En 1929, l’Île aux Basques a été achetée par la Société Provencher, une société d’histoire naturelle qui voulait étudier les oiseaux migrateurs faisant étape sur l’Île aux Basques. Vous voyez par conséquent que l’île était déjà protégée en raison de sa faune. En 1940, à l’intérêt faunique s’ajoute l’intérêt historique lié aux fours des chasseurs de baleines.

Dans votre dernier livre, Patrimoines Métissés…, vous parlez d’une ‘ethnoscopie’ basque au Québec. Qu’entendez-vous par-là ?

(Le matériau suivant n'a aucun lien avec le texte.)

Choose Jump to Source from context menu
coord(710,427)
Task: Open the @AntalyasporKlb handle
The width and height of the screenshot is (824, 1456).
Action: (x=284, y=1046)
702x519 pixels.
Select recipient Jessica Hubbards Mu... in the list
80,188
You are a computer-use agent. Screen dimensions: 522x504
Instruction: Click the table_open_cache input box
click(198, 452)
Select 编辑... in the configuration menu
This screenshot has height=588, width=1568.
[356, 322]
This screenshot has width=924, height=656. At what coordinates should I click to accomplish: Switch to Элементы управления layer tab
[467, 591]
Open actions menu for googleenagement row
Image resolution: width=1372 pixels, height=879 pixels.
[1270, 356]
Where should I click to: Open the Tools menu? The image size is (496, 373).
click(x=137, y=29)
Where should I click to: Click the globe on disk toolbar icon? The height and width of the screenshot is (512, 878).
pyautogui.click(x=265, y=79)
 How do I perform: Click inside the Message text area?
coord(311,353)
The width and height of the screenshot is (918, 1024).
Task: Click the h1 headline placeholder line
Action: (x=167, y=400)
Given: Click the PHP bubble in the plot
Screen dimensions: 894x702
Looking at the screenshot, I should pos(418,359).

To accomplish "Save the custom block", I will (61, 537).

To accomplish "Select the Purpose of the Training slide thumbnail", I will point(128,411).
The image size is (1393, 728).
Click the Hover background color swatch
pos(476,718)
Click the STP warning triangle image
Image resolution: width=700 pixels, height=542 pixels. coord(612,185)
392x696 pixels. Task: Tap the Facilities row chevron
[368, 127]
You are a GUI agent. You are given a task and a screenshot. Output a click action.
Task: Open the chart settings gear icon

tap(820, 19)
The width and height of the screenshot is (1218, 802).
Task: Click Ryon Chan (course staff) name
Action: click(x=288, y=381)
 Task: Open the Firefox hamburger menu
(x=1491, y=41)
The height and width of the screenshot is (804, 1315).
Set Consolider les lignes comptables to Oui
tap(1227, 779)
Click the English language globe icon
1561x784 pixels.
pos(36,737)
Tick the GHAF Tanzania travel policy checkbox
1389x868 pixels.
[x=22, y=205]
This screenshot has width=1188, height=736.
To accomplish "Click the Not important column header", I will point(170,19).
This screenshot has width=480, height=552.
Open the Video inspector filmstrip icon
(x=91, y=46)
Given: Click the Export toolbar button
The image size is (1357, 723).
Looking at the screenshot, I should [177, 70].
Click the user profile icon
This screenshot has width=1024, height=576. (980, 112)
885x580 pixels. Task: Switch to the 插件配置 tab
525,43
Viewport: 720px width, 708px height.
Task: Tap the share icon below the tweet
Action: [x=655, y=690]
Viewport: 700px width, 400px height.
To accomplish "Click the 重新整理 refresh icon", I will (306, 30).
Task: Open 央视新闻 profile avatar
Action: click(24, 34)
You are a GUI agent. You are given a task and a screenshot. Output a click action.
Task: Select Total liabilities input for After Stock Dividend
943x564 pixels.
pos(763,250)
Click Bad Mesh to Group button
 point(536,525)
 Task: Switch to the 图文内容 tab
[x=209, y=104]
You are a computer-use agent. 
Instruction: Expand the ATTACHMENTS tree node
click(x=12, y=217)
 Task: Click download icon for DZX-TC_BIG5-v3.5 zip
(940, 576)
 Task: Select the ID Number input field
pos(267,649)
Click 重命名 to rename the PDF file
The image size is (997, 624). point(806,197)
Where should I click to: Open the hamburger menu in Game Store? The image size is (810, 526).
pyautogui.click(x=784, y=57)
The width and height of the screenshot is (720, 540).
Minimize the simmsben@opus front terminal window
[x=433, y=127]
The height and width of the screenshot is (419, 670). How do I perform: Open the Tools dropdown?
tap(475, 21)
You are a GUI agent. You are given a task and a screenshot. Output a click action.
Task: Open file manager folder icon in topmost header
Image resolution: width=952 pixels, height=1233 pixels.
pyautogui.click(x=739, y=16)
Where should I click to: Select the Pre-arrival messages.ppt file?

C’est finalement la constitution d’un paysage culturel qui renvoie au Pays Basque. C’est un mot qui renvoie à la scopie, à l’image. Les fours basques sur l’île ont conduit à la construction d’un musée et au lancement du Centre d’Interprétation de l’Aventure Basque en Amérique. Le centre a permis d’accueillir des gens du Pays Basque et de multiplier les contacts.

Ce que nous observons dans la région de Trois Pistoles est une récupération de cette histoire ancienne par la population actuelle. Une identité régionale se constitue à partir d’éléments d’emprunt. Les gens de Trois Pistoles ont construit l’identité de leur région à partir d’un héritage basque qui a disparu en fait, puisqu’il s’agit d’une présence historique. Moi qui ne connaissait pas cette région, j’étais étonné de voir que sur les annuaires il n y avait pas de noms basques : les habitants d’aujourd’hui ne sont pas des descendants de Basques, les noms sont surtout de souche normande. Ça n’empêche que l’identité régionale contemporaine puise sur l’histoire des Basques. Un exemple : un fronton de pelote basque a été construit à côté du musée du centre d’interprétation. Personne ne pratiquait la pelote à Trois Pistoles avant le fronton, maintenant, pendant l’été, il y a des tournois, avec parfois la participation d’équipes basques. Mais pendant l’hiver, les habitants de la ville font de la pelote… sur des patins. Voilà une adaptation d’un sport basque à nos hivers canadiens…

Que souhaitez – vous pour les relations à venir entre Québécois et Basques, même au-delà de l’expérience de Trois Pistoles ?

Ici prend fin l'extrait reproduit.